Leveraged funds seek to magnify returns via the use of financial instruments like derivatives, futures contracts, and swaps. The borrowing and interest charges occur within the fund, so investors don’t need to worry about margin calls or losing more than their principal investment. This makes leveraged funds a lower-risk – but not low risk – leveraged investing option.
Short selling is when an investor believes an investment will decline in price and borrows the security to lend to a counterparty. Short selling gives investors the opportunity to generate returns in a variety of market environments — not just up markets. Short sellers expect that they’ll be able to purchase the security at a lower price at some future date, to close out the short position, and keep any difference between the lending and covering prices. With short selling, you owe rather than own, a security that you will have to repay at some point.

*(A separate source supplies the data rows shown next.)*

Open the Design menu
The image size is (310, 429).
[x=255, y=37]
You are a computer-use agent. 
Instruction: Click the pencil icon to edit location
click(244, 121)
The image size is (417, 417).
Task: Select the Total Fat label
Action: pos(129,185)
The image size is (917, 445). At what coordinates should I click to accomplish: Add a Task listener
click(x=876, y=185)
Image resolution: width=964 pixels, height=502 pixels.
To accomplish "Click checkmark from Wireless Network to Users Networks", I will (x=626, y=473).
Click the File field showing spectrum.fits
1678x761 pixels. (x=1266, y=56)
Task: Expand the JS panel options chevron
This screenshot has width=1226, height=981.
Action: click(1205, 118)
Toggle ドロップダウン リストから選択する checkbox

Investors must satisfy initial margin requirements to open a short position and pay interest on the value of the borrowed securities while the position remains open. Shorted securities are held as loan collateral by the brokerage. Investors must have the means to manage the funding of their short positions and the risk of a call — when the short position must suddenly be covered or closed out. If unable to post sufficient margin, the brokerage can sell out your position to bring the account onside, without need for permission or notification.
With buying on margin and short selling, investor losses are infinite. For leveraged funds, the maximum loss is what was invested into that mutual fund or ETF.
Experts usually suggest investors only take out a loan for no more than half the amount they qualify to borrow. To be conservative, you shouldn’t borrow more than 25% of what you can access.
This makes sense from a risk management perspective, and when leverage works, the heightened returns can become addictive. After having benefited from leverage, investors may find it difficult to return to conservative practices and the commensurate lower octane returns.
Are you a good candidate for leverage?
You might be a good candidate for leveraged investing, if:
- You can handle heightened market volatility affecting the value of your investments
- You have a strong risk appetite and are an experienced investor
- Your investment horizon is lengthy, and you can stay focused on long-term results
Anyone considering leverage would be well advised to seek professional advice, given the complexity and risks involved.
Leverage offers investors a means to increase their returns, but employing leverage comes with some big risks. Investors must determine whether the additional risk borne in pursuit of heightened returns is sufficient to justify leveraging their investments, and it should be used with caution, especially by novice investors.